Goal of the exercise:
Reproduce the entries below with every occurrence of "icon" swapped for "symbol" and all other text unchanged. Omit the pictures from your answer.
==== Dataset extract
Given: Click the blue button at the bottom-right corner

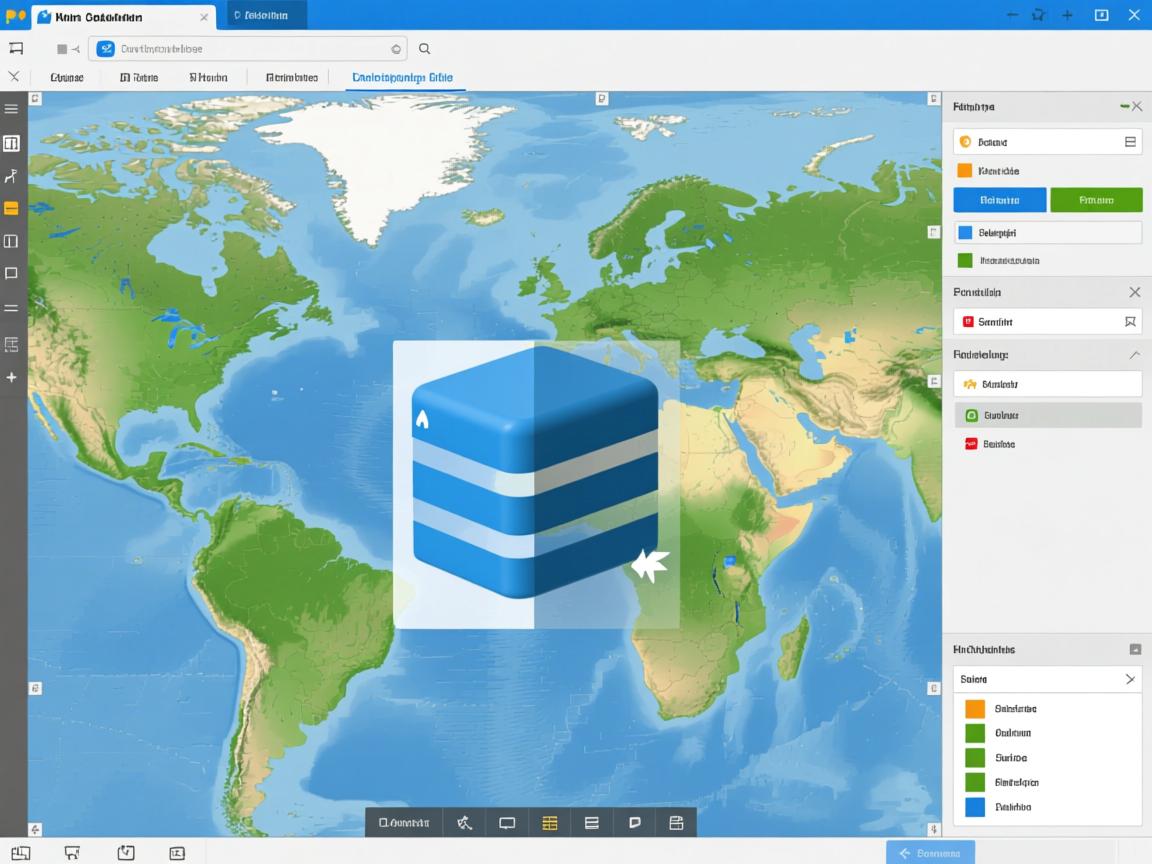Looking at the screenshot, I should pyautogui.click(x=930, y=853).
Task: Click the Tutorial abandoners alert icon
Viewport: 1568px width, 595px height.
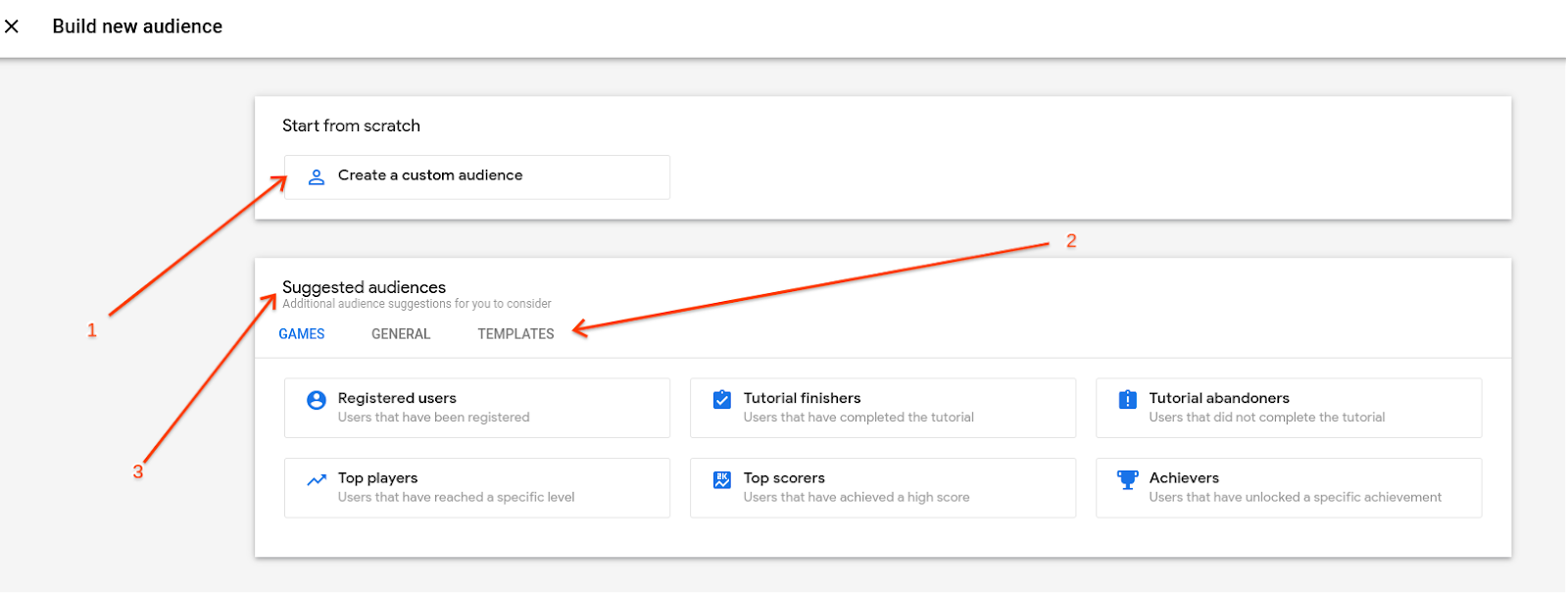Action: pos(1128,400)
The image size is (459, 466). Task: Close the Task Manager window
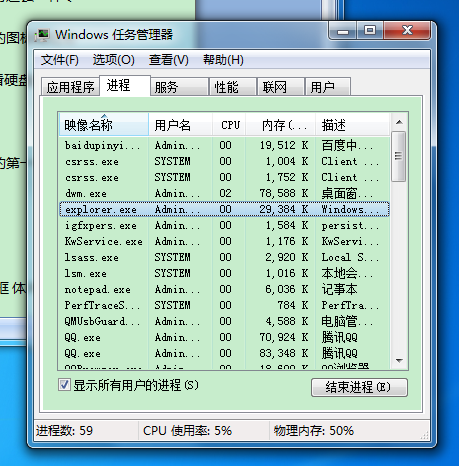pyautogui.click(x=407, y=31)
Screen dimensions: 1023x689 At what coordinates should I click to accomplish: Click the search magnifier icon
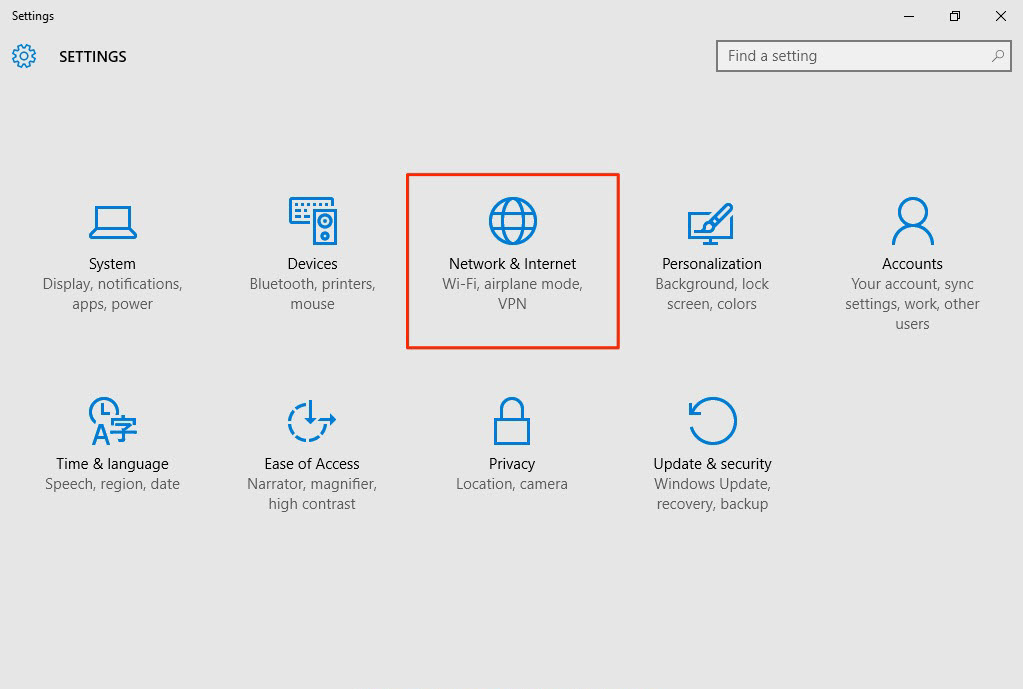click(x=998, y=56)
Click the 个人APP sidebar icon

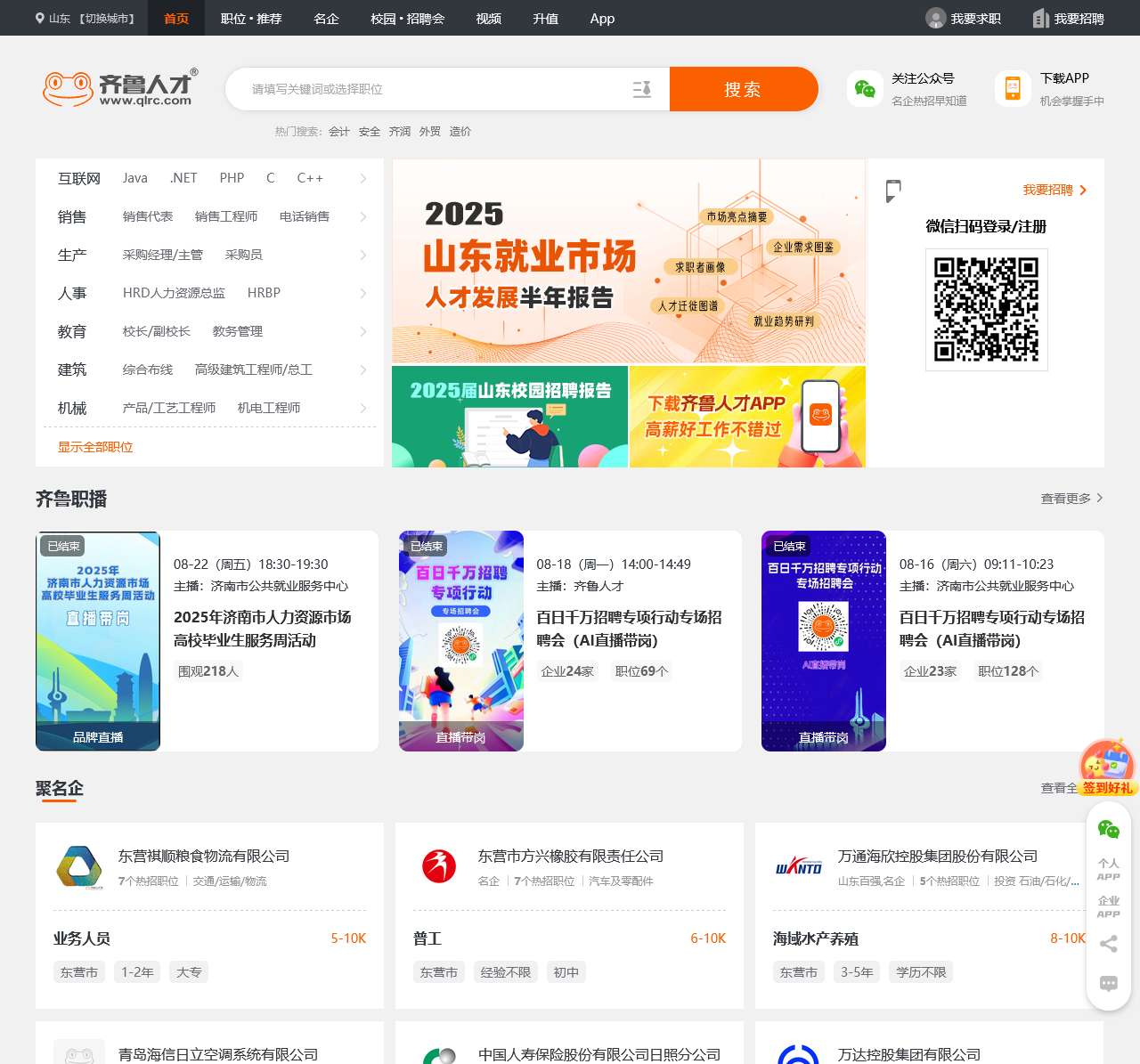pyautogui.click(x=1108, y=868)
========
Problem solution:
Given: Click the blue button at the bottom-right corner

Looking at the screenshot, I should pyautogui.click(x=930, y=853).
Task: Click the Tutorial abandoners alert symbol
Viewport: 1568px width, 595px height.
Action: pos(1128,400)
The image size is (459, 466). Task: Close the Task Manager window
pyautogui.click(x=407, y=31)
Screen dimensions: 1023x689 At what coordinates should I click to accomplish: Click the search magnifier symbol
click(x=998, y=56)
Click the 个人APP sidebar symbol

pyautogui.click(x=1108, y=868)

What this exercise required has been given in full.